Fidelity Slashes Ant Valuation After China’s Tech Crackdown

Fidelity Investments halved its valuation estimate for Ant Group Co. following a Chinese regulatory crackdown on the fintech giant, joining other global fund managers in cutting estimates for Ant’s worth.

The Boston-based money manager lowered the implied valuation for Ant to about $144 billion at the end of February, compared with a $295 billion value assigned in August, according to U.S. filings.

The future of Jack Ma’s company -- and its valuation -- have been shrouded in uncertainty as regulators sort through details of a fintech industry overhaul that abruptly halted Ant’s $35 billion initial public offering in November. The company has since committed to drastically revamping its business and seen its chief executive officer Simon Hu exit.

Fidelity’s current price tag would be lower than the $150 billion valuation when it invested in Ant back in 2018. Warburg Pincus also lowered its estimate to a range of $200 billion to $250 billion, people familiar have said. The Wall Street Journal earlier reported Fidelity’s figures.

Representatives for Ant and Fidelity declined to comment.

Ant recently announced internally that it would allow staff to take out interest-free loans based on their stock options, people familiar said. The options, known as Share Economic Rights, with each representing 5.53 shares, will be priced at 195 yuan ($30) or 35.26 yuan a share, in line with an internal buyback price from 2018, people have said.

Under demands from regulators, Ant will drastically revamp its business and effectively be supervised more like a bank, a move with far-reaching implications for its growth.

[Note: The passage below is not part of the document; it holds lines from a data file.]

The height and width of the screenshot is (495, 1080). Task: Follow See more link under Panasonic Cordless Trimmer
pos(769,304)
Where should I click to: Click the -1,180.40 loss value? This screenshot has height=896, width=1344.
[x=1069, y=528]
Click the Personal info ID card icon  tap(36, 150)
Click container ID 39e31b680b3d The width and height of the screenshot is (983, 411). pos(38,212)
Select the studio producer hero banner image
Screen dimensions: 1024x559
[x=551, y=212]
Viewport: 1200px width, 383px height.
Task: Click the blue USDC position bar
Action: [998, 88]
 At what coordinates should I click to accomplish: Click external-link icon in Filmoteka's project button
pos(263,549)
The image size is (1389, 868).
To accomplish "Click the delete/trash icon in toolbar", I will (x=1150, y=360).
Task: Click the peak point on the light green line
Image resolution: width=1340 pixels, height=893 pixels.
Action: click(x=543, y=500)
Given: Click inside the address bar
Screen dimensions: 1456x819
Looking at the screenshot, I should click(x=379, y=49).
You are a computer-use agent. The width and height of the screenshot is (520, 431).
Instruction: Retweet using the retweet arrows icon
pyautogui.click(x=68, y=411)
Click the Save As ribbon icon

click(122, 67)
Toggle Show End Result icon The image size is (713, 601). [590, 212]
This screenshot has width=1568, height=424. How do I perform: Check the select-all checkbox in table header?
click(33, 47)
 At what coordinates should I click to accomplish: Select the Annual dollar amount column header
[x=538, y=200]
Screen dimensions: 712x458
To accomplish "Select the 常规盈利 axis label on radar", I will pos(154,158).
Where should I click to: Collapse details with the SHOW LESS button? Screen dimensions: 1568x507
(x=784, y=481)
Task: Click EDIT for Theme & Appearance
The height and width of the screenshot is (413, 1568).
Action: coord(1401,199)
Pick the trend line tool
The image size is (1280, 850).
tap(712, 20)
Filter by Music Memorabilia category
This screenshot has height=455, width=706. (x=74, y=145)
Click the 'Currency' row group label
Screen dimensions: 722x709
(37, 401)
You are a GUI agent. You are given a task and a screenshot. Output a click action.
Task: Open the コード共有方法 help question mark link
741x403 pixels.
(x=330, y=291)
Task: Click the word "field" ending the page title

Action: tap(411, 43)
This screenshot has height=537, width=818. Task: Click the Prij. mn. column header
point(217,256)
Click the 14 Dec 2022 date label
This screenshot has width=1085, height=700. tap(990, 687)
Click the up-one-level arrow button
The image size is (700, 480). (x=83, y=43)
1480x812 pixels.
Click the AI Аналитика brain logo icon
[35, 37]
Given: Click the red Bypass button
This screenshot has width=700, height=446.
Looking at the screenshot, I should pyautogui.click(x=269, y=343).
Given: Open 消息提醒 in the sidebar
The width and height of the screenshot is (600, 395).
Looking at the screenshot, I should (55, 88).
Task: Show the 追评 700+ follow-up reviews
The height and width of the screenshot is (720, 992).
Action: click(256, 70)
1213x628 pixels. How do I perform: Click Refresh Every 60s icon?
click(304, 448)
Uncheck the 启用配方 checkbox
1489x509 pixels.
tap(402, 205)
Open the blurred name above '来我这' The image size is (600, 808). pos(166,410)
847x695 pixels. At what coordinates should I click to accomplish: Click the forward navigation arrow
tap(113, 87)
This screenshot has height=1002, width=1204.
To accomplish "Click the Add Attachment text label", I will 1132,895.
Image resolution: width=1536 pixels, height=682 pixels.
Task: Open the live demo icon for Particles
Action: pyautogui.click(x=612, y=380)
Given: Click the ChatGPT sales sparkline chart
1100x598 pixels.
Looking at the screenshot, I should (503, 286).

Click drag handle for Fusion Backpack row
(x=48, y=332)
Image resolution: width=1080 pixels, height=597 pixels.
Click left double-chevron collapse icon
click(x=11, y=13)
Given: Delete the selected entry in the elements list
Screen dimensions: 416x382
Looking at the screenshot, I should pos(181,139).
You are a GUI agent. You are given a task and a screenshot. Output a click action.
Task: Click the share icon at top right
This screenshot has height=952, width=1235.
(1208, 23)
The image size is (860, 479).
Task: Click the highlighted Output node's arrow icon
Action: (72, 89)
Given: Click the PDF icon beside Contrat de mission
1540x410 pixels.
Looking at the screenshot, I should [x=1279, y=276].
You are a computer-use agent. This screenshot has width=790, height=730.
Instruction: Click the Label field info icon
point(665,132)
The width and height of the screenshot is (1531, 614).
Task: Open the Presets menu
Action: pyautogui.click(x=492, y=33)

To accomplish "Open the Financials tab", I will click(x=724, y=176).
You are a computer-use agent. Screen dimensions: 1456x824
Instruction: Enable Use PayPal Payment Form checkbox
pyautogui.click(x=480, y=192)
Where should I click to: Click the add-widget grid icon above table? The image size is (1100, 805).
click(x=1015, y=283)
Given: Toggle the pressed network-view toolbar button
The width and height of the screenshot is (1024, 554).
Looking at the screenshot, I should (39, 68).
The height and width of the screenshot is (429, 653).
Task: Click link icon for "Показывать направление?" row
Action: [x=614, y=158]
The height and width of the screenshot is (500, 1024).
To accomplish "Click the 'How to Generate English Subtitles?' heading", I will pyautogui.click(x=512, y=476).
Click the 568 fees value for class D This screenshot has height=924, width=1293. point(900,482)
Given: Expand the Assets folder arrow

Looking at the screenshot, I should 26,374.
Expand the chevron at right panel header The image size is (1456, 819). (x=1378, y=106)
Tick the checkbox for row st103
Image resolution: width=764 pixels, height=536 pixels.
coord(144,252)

The company will transform itself into a financial holding company, with authorities directing the firm to open its payments app to competitors, increase oversight of how that business fuels it crucial consumer lending operations, and ramp up data protections. It will also need to cut the outstanding value of its money-market fund Yu’ebao and sever improper linkings between its payments service and other financial services, which could hurt the synergy of operations.